New Training, Designations And Specializations
Dezen said Microsoft is adding new training initiatives for the new fiscal year, including hands-on technical sessions for partners designing and deploying agentic AI solutions using Copilot Studio and Azure AI Foundry.
“[Agentic AI] is the single biggest unlock we see in the business right now,” she said.
“Every single customer is asking us about agents, how they can bring agents to their business requirements, how they can use agents to solve problems,” she added. “And this is where we look to our partner ecosystem really to deliver the business value and the technical implementation that’s needed.”
The company is also adding hackathon-based training to allow partners to develop their own intellectual property, earn certifications and “deliver revenue-generating AI engagements,” according to Dezen.

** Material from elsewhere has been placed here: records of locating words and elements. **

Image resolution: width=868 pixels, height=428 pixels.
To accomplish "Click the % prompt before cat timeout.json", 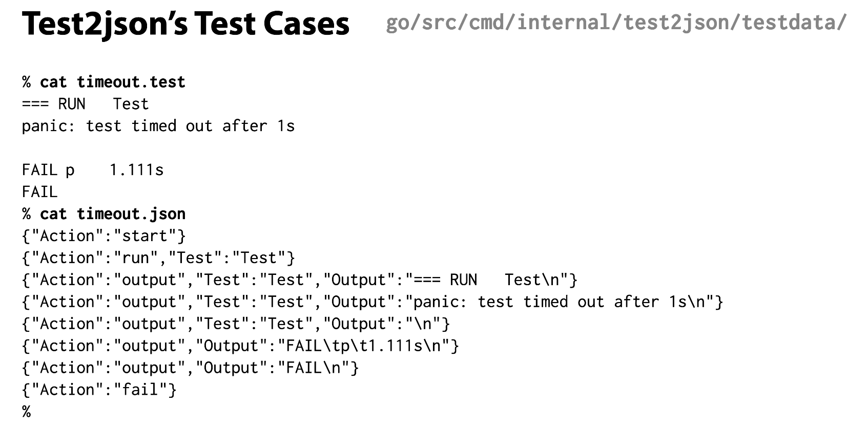I will pyautogui.click(x=26, y=213).
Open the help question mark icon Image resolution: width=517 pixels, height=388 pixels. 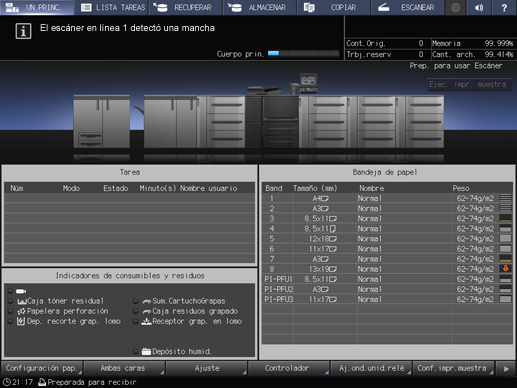pyautogui.click(x=504, y=7)
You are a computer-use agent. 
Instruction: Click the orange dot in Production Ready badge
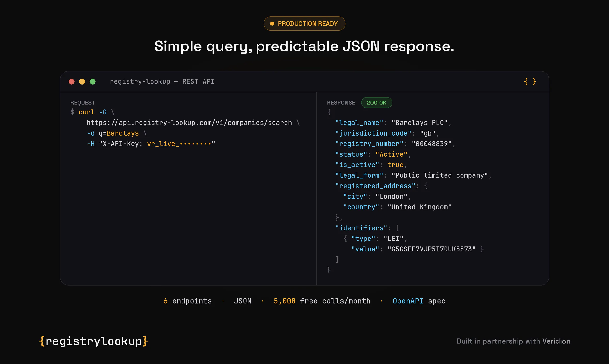click(272, 24)
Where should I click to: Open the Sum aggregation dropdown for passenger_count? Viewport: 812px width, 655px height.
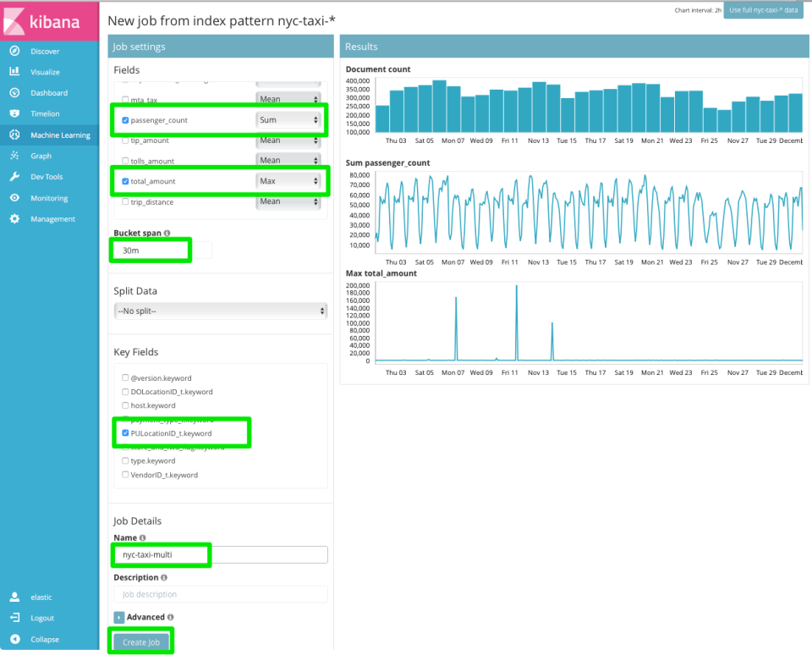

Other training additions include regional in-person workshops and AI roadshows as well as CSP certification weeks and a “Skilling in a Box” initiative for distributors, which are mean to scale “pre-sales and sales skilling to thousands of resellers.”
Microsoft is introducing several new designations and specializations, including a Copilot specialization as well as designations for distributors, support and sovereign cloud.
These also include two new device-driven designations, one for OEMs building “modern, hybrid-ready” Windows devices for the commercial PC market and another for partners “selling and deploying Windows commercial devices, including Copilot+ PCs,” according to Dezen.
“There’s huge momentum in the market, both for Windows 11 as well as for Copilot+ PCs,” she said.
The company has also expanded pathways for SMB partners to gain Security and Azure designations, noting that nearly 9,000 partners have already taken advantage.
Other Program Additions, Enhancements
Other program changes include an expansion of benefits offerings for services partners. The expansion for such partners includes an increase in Copilot seats as well as access to tools like Copilot Studio, Dragon Studio and Microsoft 365 E5 Security.
Microsoft is also “enhancing benefit delivery through Modern Benefit Provisioning in Partner Center,” according to Dezen.
The chief partner officer teased further changes, saying that partners will “gain more flexibility by being able to combine or split their benefit packages across multiple tenants.” This, in turn, will enable partners “to support operations in various global locations.”